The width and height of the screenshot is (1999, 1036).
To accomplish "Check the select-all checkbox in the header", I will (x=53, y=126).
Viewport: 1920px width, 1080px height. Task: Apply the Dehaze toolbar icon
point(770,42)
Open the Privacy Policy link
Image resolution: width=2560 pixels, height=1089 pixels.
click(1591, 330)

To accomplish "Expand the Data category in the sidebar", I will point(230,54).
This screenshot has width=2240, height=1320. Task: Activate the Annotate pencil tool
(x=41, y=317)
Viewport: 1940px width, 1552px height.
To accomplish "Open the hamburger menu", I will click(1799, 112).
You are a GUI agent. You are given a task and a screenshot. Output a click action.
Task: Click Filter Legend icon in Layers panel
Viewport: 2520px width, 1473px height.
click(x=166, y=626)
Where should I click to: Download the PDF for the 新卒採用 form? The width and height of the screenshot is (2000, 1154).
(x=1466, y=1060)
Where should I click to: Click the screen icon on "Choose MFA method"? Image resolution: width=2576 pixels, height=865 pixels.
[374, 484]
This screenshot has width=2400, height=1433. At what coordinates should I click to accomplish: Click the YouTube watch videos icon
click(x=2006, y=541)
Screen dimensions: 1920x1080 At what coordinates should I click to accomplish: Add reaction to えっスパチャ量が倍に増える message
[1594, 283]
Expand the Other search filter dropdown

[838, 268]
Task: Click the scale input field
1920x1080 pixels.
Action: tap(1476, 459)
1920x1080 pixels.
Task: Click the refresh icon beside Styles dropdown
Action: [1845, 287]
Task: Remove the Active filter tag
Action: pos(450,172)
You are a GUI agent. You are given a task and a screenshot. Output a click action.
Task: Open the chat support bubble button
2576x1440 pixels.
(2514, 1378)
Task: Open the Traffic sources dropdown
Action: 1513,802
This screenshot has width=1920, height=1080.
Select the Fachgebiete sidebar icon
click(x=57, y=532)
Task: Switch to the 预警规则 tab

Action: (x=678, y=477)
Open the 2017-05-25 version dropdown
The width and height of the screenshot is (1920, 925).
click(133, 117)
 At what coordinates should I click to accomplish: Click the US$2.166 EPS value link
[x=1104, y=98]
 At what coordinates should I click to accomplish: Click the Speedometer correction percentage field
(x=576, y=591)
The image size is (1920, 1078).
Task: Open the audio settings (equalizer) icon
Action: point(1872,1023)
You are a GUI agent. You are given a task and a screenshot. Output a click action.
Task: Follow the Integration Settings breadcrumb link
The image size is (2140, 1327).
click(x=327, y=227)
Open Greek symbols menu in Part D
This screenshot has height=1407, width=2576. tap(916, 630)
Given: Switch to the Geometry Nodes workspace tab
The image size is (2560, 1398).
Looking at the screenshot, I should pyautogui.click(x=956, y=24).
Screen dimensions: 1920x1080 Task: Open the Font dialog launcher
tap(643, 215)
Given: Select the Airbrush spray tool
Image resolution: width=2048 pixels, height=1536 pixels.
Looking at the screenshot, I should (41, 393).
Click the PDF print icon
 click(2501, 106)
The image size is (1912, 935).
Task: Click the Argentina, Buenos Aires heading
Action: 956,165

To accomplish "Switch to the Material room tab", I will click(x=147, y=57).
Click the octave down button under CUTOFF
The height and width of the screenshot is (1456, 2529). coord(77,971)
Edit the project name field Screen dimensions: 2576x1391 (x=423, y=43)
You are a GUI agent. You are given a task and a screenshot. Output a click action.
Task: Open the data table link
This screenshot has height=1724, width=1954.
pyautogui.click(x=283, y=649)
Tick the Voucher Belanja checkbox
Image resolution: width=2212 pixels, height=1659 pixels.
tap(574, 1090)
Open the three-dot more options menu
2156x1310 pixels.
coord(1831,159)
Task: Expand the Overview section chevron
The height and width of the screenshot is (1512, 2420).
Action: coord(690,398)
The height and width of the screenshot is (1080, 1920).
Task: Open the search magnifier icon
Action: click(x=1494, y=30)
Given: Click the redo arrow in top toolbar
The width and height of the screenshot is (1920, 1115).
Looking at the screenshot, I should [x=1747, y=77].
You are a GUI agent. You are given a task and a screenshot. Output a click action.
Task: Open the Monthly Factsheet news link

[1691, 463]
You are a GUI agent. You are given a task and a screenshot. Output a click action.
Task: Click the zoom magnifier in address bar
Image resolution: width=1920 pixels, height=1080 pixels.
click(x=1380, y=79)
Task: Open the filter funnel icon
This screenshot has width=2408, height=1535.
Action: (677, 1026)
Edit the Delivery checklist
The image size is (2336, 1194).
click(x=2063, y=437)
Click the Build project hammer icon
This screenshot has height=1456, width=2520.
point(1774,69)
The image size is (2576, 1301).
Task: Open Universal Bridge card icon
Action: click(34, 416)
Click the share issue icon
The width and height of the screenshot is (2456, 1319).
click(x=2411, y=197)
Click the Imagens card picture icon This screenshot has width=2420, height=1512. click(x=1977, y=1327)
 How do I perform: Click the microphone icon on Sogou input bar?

- Aim of the task -
Using the material above, count how many lines include the word "input" and answer with only that figure.

- The completed task -
2